You can sink on solid ground

Yesterday, my incredibly talented friends released their debut album.

I am proud of them beyond words.

I, of course, downloaded the EP the moment it became available and spent my evening listening to its melodies.

While I had heard each of the songs in various forms, I kept returning again and again to one particular track, “The Cat Bird Seat.”

I couldn’t understand why I so adamantly and desperately wanted to hear that song again and again.

Then I remembered.

The first time that Auyon and Dave played that tune for me was in the wake of Addison’s baby shower. The party had ended. James had flown home to Los Angeles. And there I sat, on my childhood porch, the firey, warm light of sunset on the harbor, cradling my seven-week old baby, while they played the strings of the violin and guitar.

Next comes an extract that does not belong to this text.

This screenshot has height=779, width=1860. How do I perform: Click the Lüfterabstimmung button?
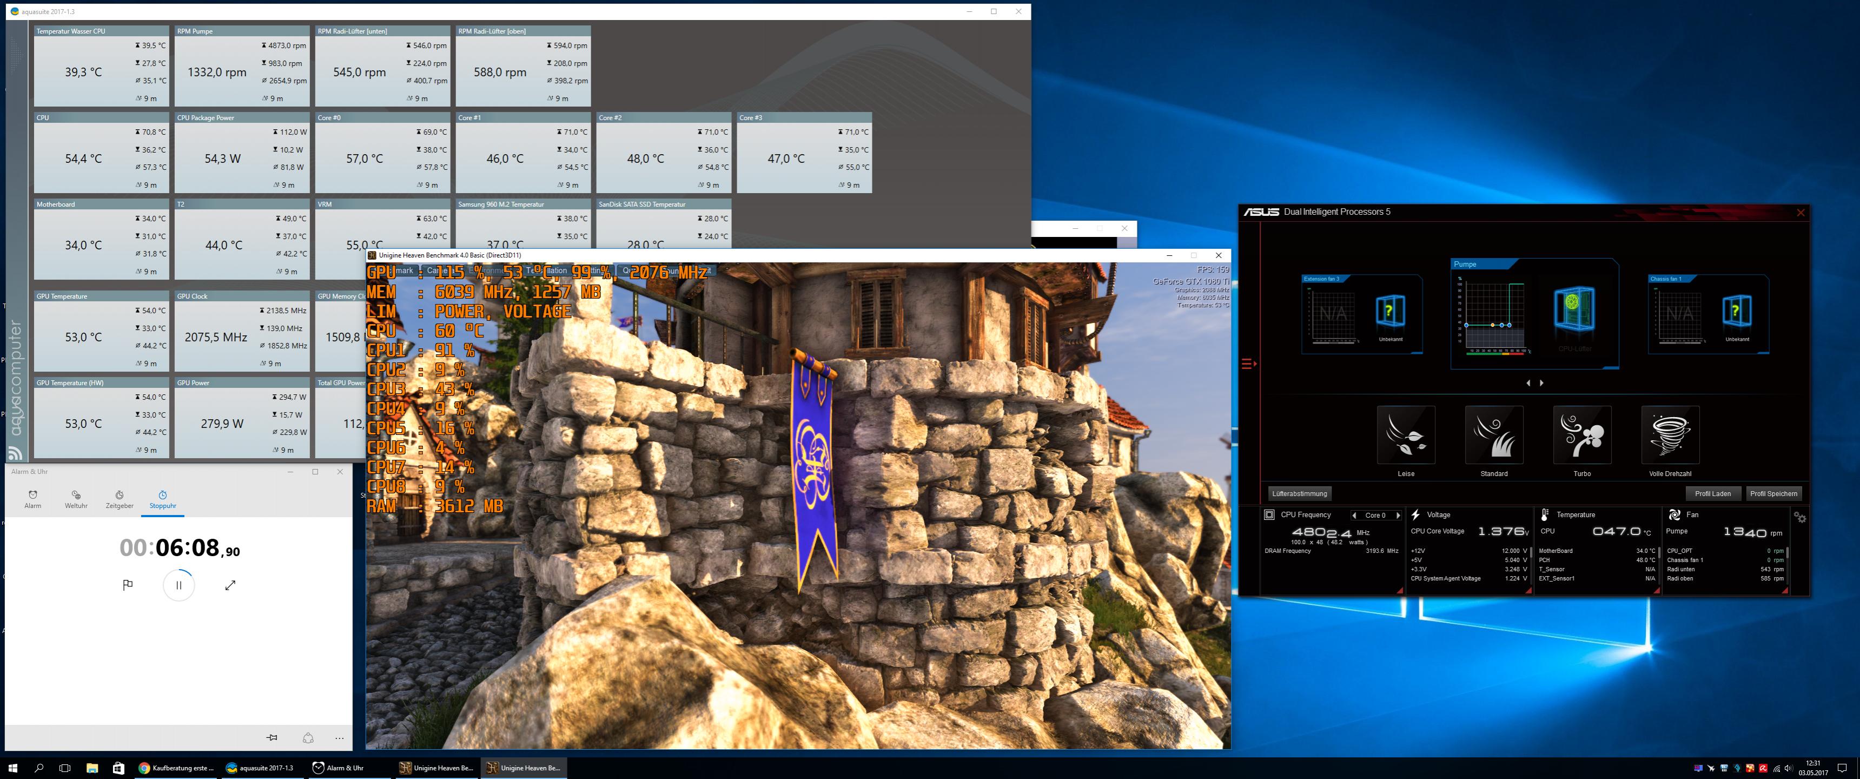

They shared that particular song. A simple acoustic version accompanied by Dave’s voice. I danced across the porch, a new mother with her precious child, filled with so much joy I thought I might float off and over the ripples of the sea.

The peace and still of my family, seated in a circle on that porch, listening to that song, in our home.

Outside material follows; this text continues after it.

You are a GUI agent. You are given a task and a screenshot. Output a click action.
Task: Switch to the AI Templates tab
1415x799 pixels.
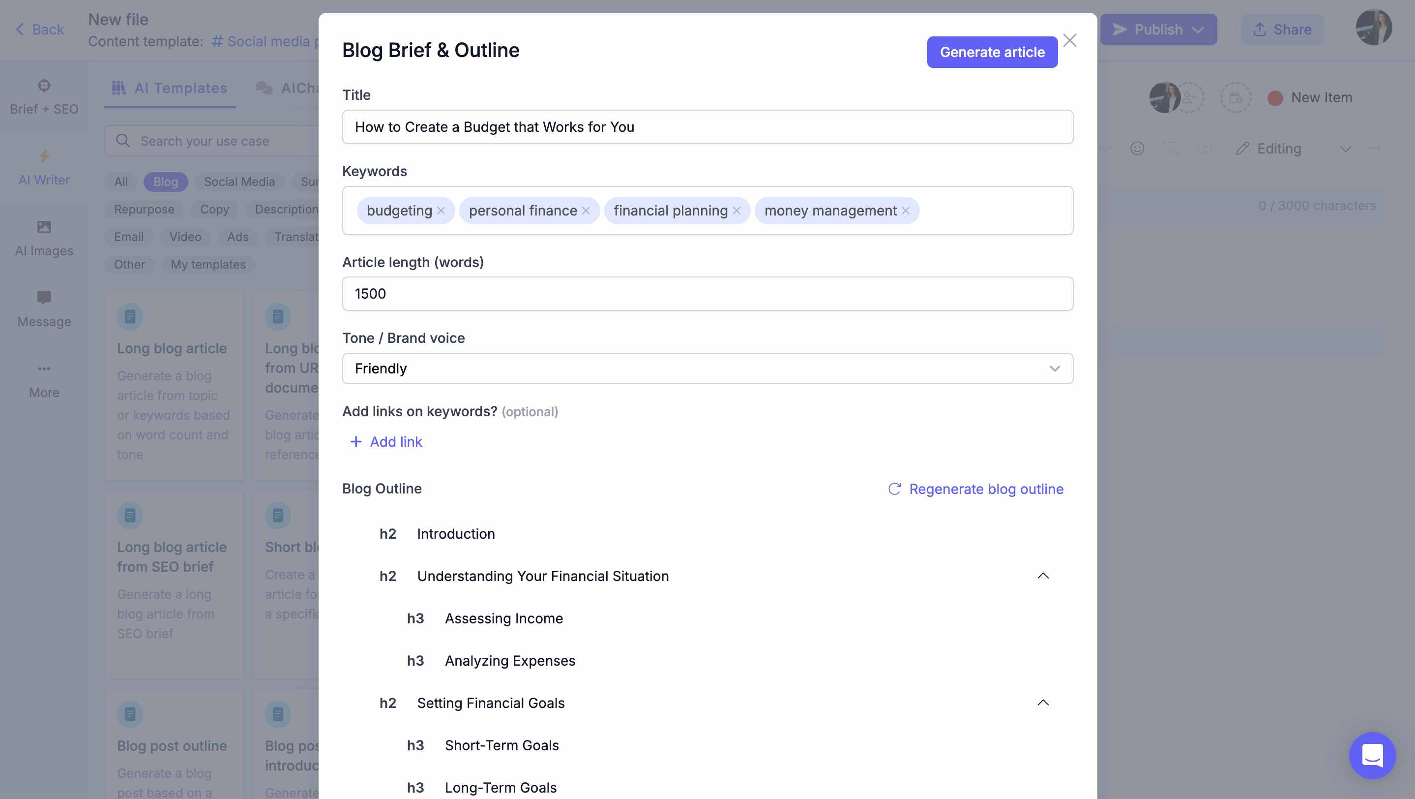point(170,88)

I’ve been waiting for the grief to strike. For that moment when the flood of memory, and loss, and history, and good-bye would catch up to me and stop me in my tracks.

Tonight, the lightness I felt on that day was swapped with a weight that I cannot describe. A heaviness that has me frozen in front of this computer screen desperate for words to help share the burden.

I will never sit on that porch at sunset again.

I will never lie in my bedroom looking out at the ocean on a stormy day.

I will never run my hands down that dark wood banister.

I will never soak in that claw foot tub surrounded by bubbles and a good book.

I will never perch atop that hill on a summer’s day.

I will never nestle in front of that fire place with tea and festive company on a cold Christmas eve.

I will never feel those floors creek beneath my feet.

I could let this loss consume me.

But then I hear Addison giggling in the other room, and Hanna and Ursa tear into the bedroom and wrestle each other to the floor, and I am reminded of everything. Not of loss, but of substance. Of all the memories that have yet to be made. Of all the moments that have yet to be had. Of the people that defined that home that are here. And are the stuff of happiness. I am reminded that it is my family that make a home.

And now that song fills me with the weightlessness I need to move through the sadness.

Sunny understands that feeling of flying better than any with her new swing. We could all use a swing to help get us through right now.